I don't know why I thought New Year's Eve was more important than any other day for a first kiss. Perhaps it was an instinctual need for renewal. Leaving the old behind, starting anew, a symbolic rebirth at the cusp of adulthood if you will. Whatever the reason, assuredly there was an extreme and needful desire to feel loved. An emotion that was scarce during my childhood.

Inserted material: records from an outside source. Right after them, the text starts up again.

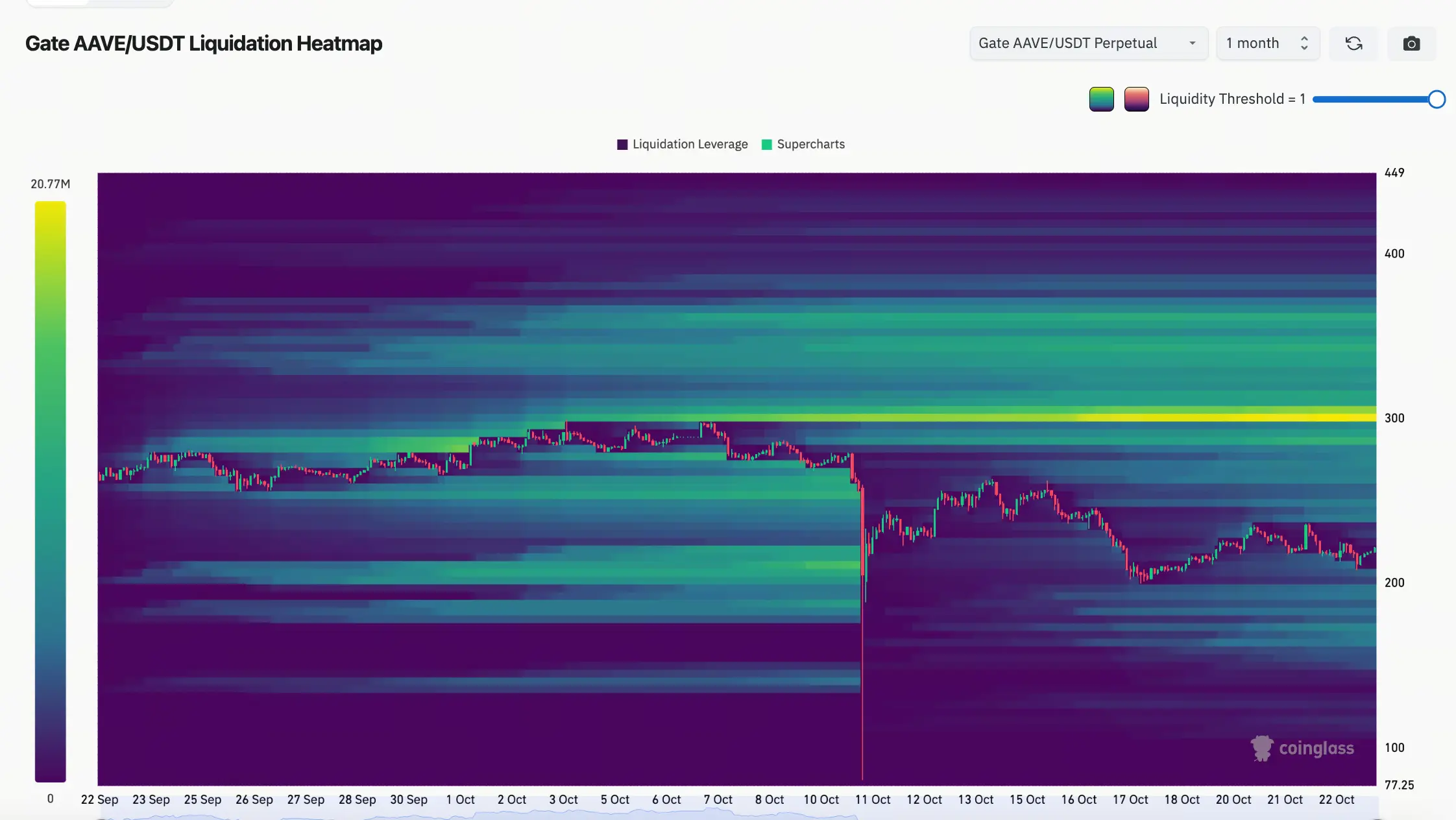The image size is (1456, 820).
Task: Click the camera screenshot icon
Action: 1411,43
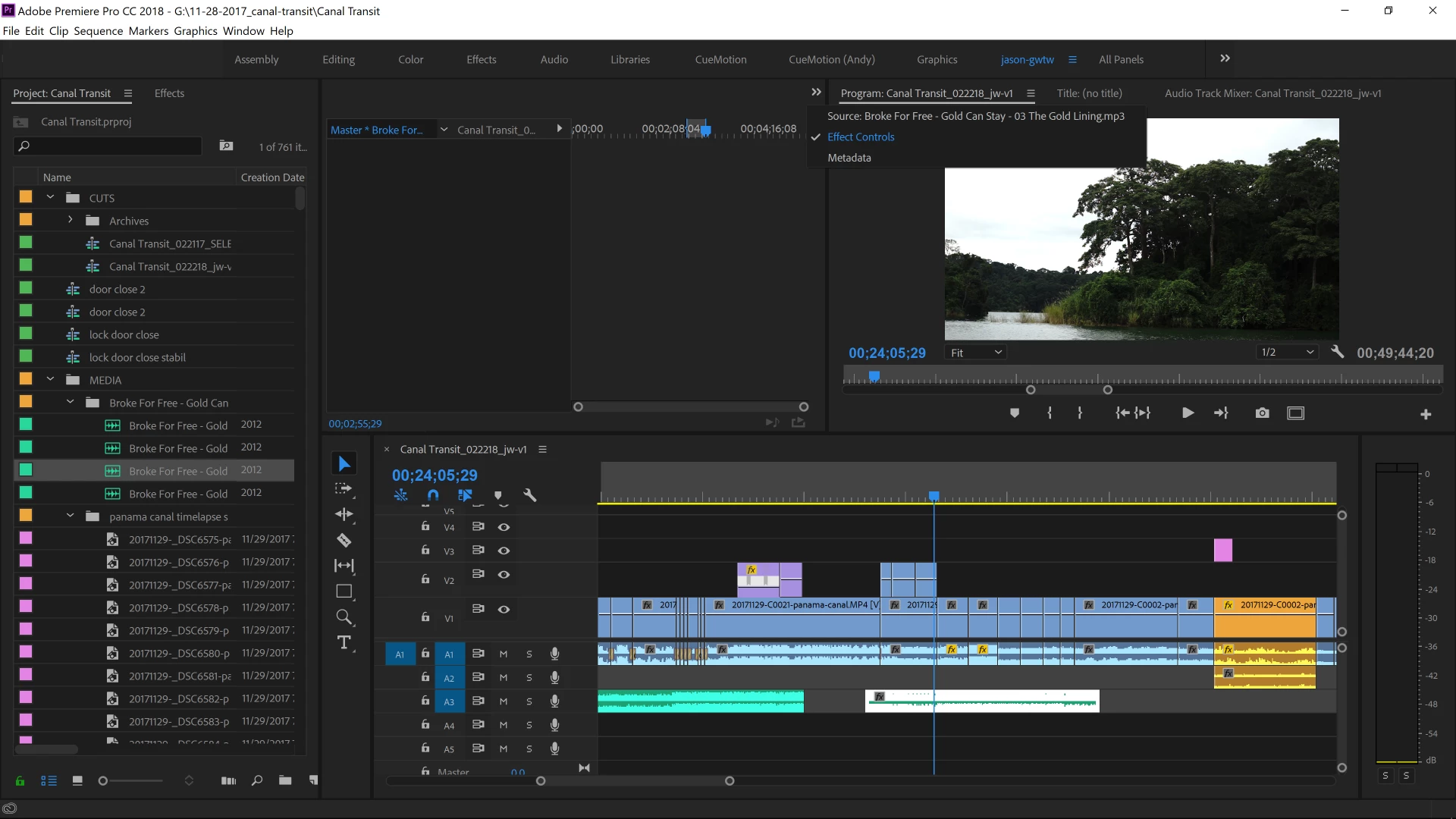Open the All Panels workspace

click(1121, 60)
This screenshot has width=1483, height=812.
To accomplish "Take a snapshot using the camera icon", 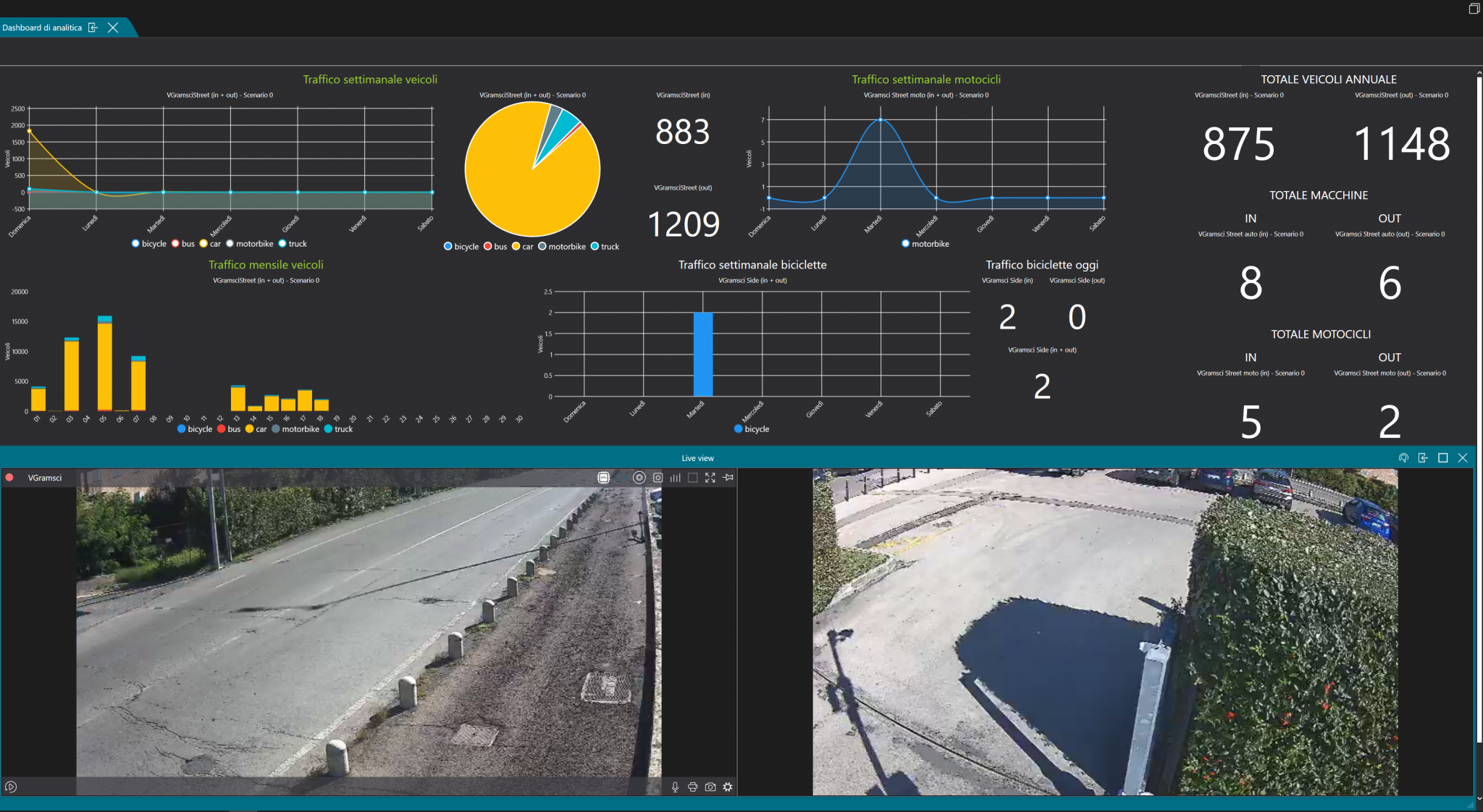I will pos(658,478).
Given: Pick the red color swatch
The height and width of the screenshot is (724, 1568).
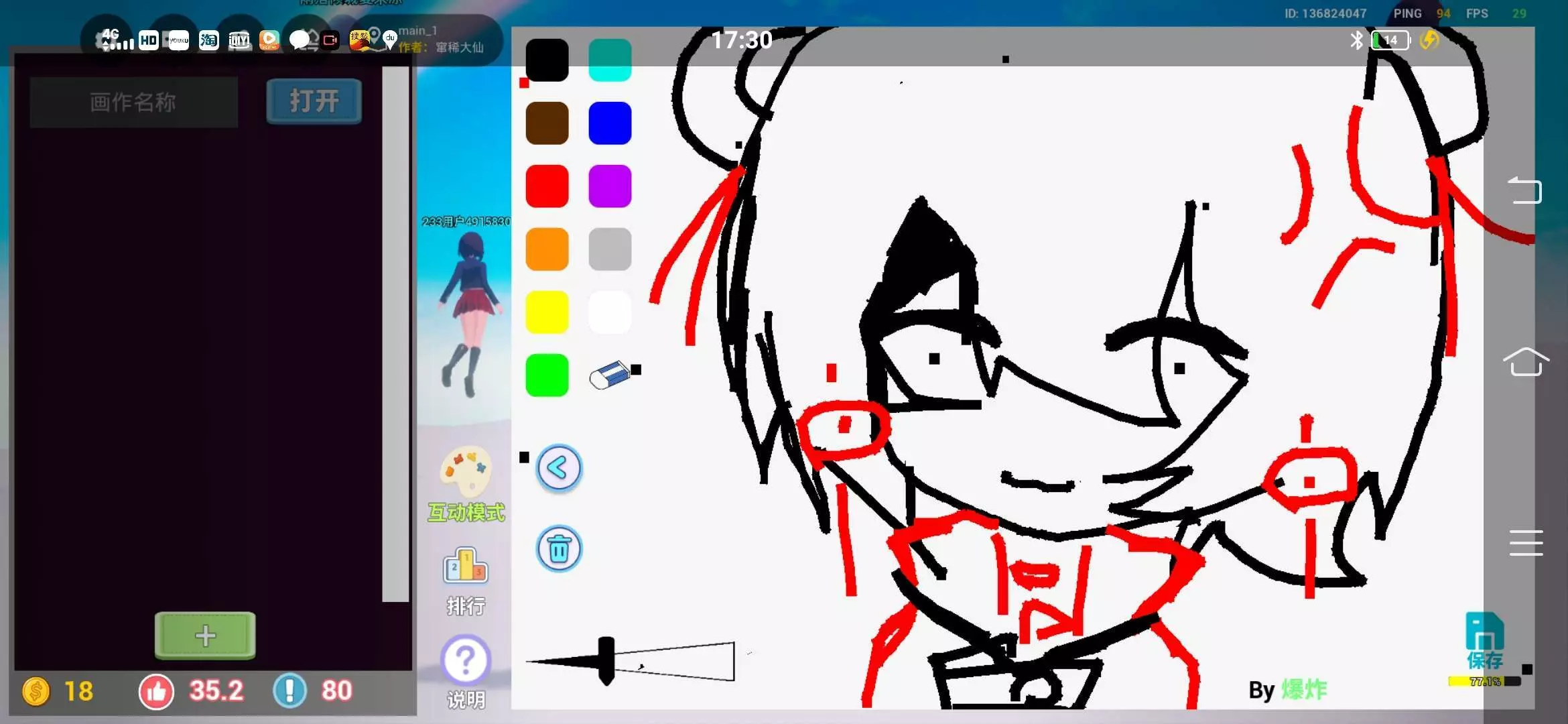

Hidden away in my bedroom, behind closed doors, I escaped into my fantasy world many a late December afternoon. I played the scene in my mind a million times over. Just at the stroke of midnight our lips would meet in the perfect innocent kiss. Glittery confetti would rain down. We would be oblivious to the music, noise, and excitement all around us. We would ring in the new year with love and we would live happily ever after. It was just a silly girlish fantasy, but it was my fantasy and I was determined to live it.
It would be another four years before I would realize the dream though. Or at least some semblance of it. There in front of our best friend's mother, the dog, and Dick Clark, my dream was at long last a reality. But dreams aren't always meant to come true. That awkward kiss, and all it stood for, has only led to disappointment in the many years since.
The lack of glitter. The absence of fanfare. Ultimately it's brought me to a nasty realization.
I am a liar.
I tell untruths.
I don't lie to other people. Well not usually, not if I can help it.
No, I lie to myself.
I lie about how long it will take me to accomplish tasks. "I can have that afghan finished in 3 days." "I can clean this room in an hour." "I'll just check my email real quick."
I lie about when I will accomplish tasks. "I will vacuum after lunch." "I will take the the plastic to the recycling center tomorrow." "I will clean the junk room this weekend."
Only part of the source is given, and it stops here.